**Task item**. If a line in the data holds the string "computer", list it.

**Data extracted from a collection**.
=== Section Start ===

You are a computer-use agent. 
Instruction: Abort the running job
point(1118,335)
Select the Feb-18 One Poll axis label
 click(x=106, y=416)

=== Section End ===
=== Section Start ===

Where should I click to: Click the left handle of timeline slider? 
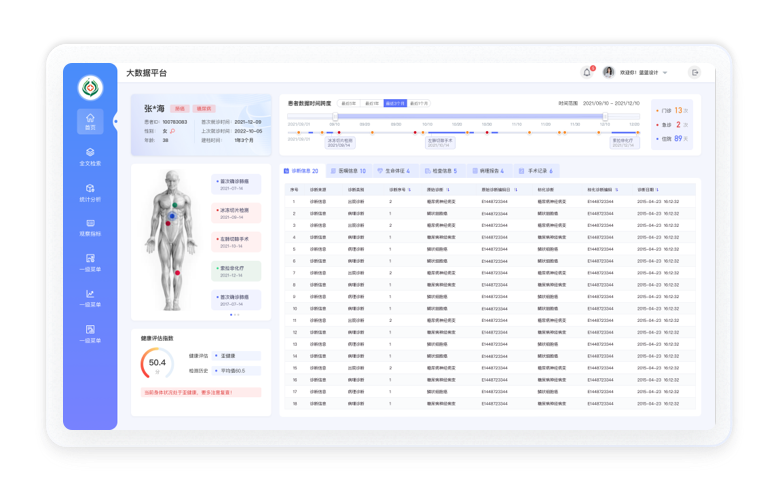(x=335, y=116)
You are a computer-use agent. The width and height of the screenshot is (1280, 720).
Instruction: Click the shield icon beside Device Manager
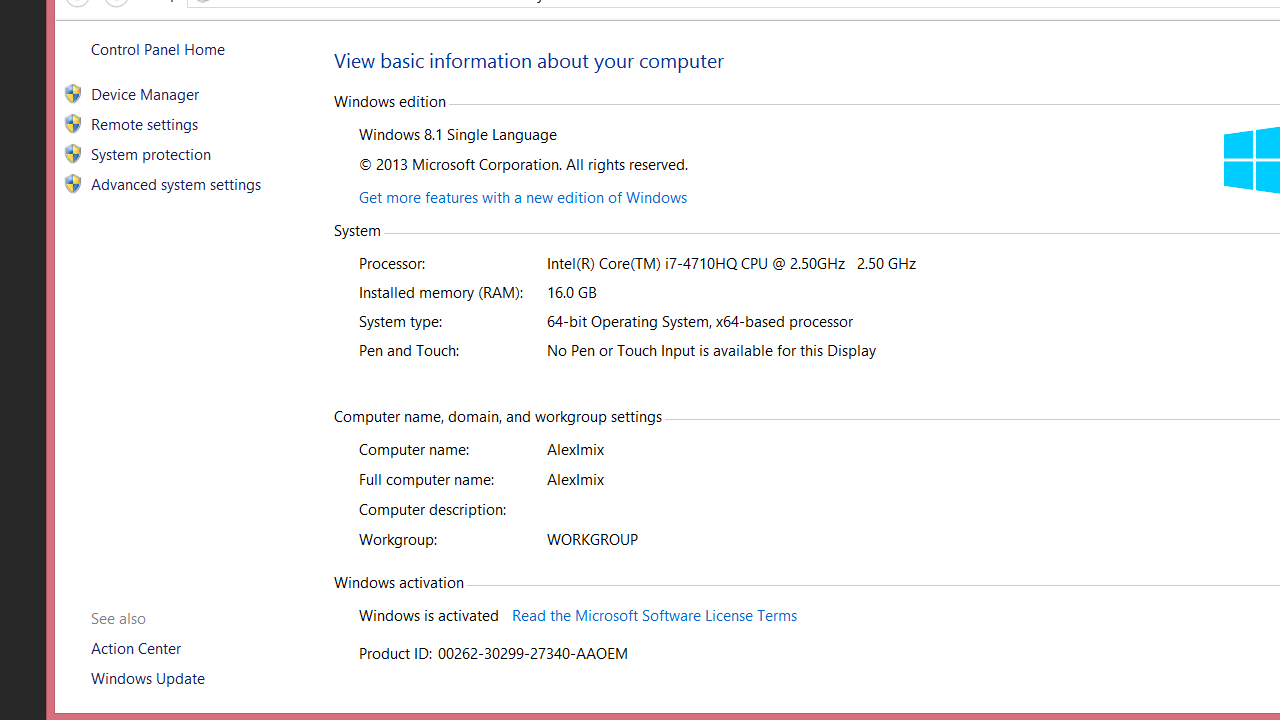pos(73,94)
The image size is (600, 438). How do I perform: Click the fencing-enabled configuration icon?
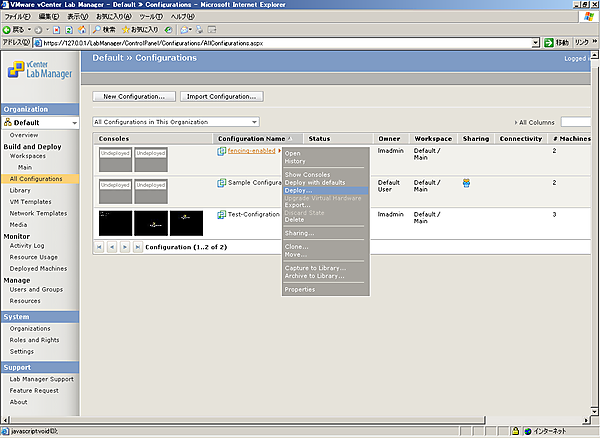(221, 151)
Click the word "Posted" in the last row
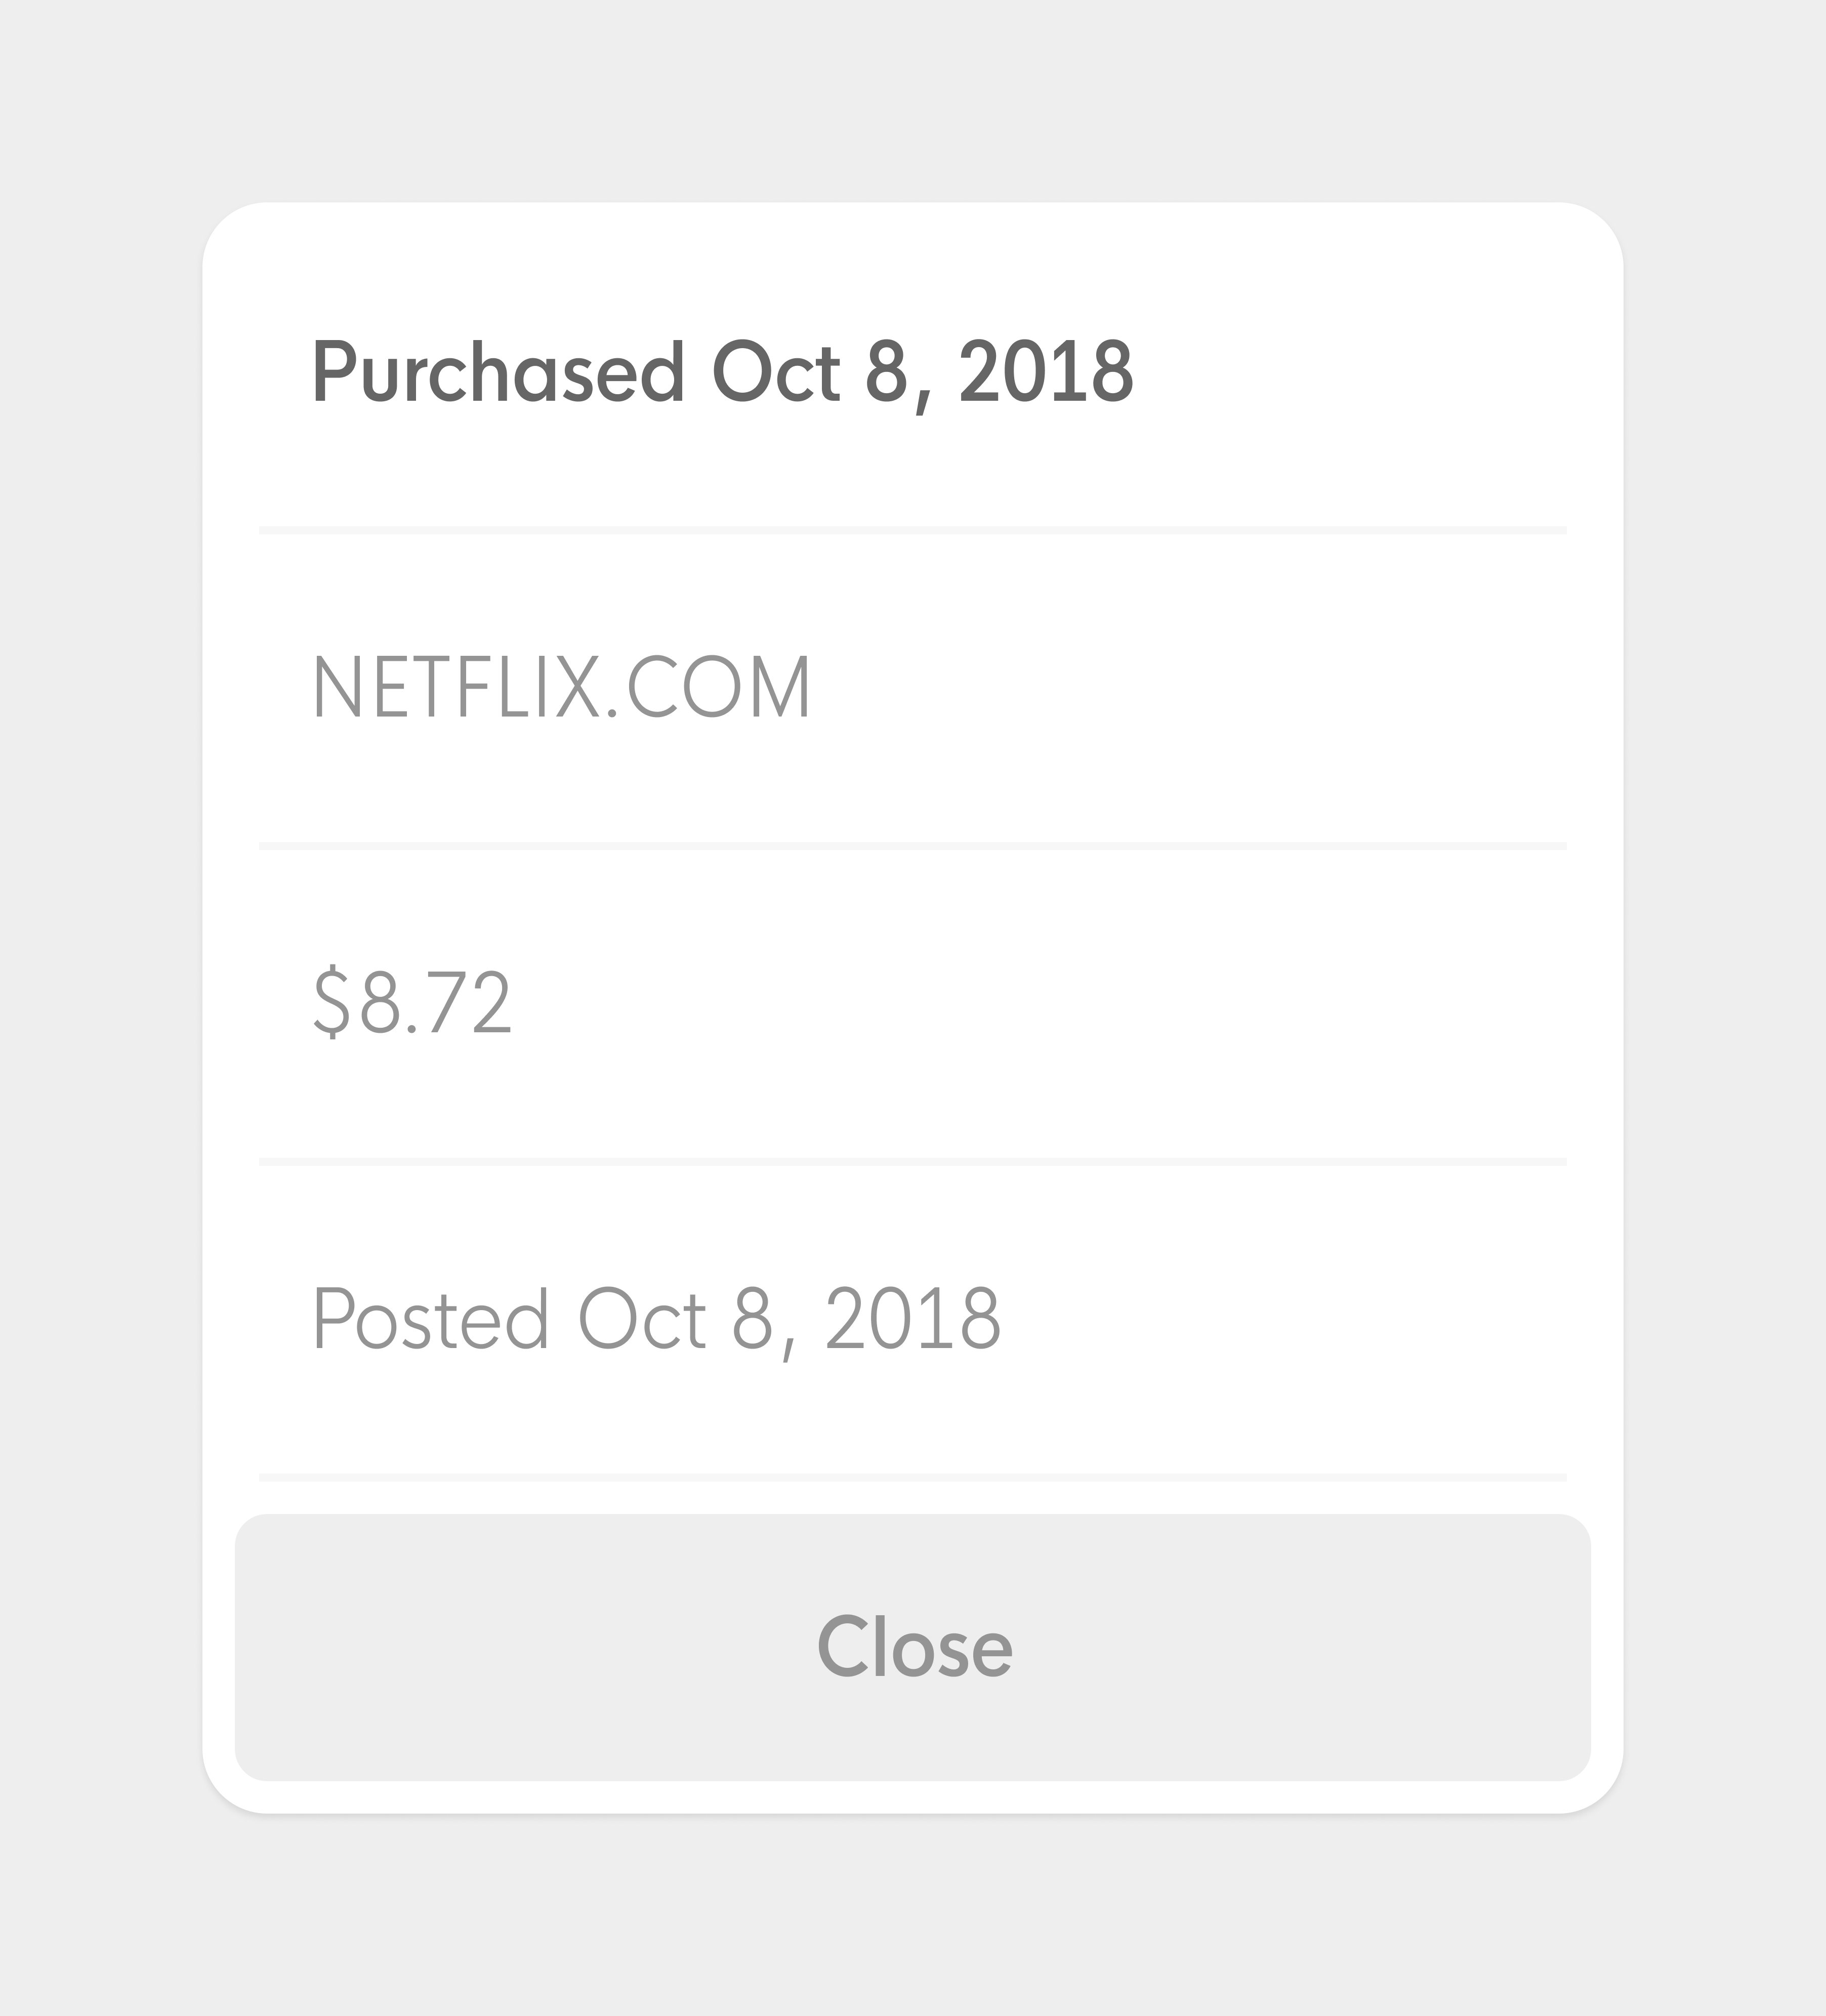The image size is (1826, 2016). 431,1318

=== Section End ===

**Solution to the exercise**.
You are a computer-use agent. 
You are a computer-use agent. The width and height of the screenshot is (1280, 720).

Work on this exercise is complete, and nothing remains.